Auch der vor allem in die Fraktion hinein wirkende Wirtschaftsbeirat wurde nach dem Ausscheiden von Kerstin Andreae aus der Politik neu aufgestellt. Nun koordiniert und leitet ihn die Bundestagsabgeordnete und ehemalige baden-württembergische Landesvorsitzende Sandra Detzer. Er befasst sich derzeit mit der Frage der wirtschaftlichen Souveränität, also mit dem Ziel, Deutschlands Ökonomie unabhängiger zu machen und Wege zu einer neuen globalen Zusammenarbeit zu beschreiben.

Eine Partei, drei Beratergremien?
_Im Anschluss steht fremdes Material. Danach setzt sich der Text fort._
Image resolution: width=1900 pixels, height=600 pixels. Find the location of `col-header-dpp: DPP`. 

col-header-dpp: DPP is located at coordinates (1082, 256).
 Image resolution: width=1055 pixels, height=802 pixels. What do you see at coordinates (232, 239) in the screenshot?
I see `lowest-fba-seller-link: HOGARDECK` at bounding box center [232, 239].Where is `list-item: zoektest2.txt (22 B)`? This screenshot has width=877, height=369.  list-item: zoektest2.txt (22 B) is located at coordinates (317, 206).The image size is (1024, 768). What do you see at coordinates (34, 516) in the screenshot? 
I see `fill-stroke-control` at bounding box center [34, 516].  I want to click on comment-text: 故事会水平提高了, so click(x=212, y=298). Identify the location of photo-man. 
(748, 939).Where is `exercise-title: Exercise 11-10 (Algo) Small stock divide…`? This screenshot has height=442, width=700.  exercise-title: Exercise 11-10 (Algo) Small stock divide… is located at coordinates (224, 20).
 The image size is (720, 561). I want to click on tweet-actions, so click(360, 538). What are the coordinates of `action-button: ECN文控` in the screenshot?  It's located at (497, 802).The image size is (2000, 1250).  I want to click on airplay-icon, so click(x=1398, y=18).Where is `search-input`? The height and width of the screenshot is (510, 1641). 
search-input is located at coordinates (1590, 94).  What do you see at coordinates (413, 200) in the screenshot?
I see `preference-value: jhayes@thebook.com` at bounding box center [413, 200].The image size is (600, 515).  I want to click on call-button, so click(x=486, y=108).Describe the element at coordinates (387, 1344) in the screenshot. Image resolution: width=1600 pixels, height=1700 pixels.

Es ist nicht unwahrscheinlich, dass mindestens zwei der drei mittelfristig fusionieren werden. Wie das aussehen kann, ist unklar. Aber Parallelveranstaltungen haben selten Gutes. Deshalb ist schon jetzt in der Partei zu hören, alle Beteiligten sollten irgendwann doch über einen gemeinsamen Auftritt nachdenken. Dabei werden die Grünen um eine Frage kaum umhinkommen: Wie hält es die Partei mit dem Lobbyismus? Die Wirtschaftsvereinigung will Durchschlagskraft erzielen. Manch älteres Parteimitglied wird das eher misstrauisch begleiten.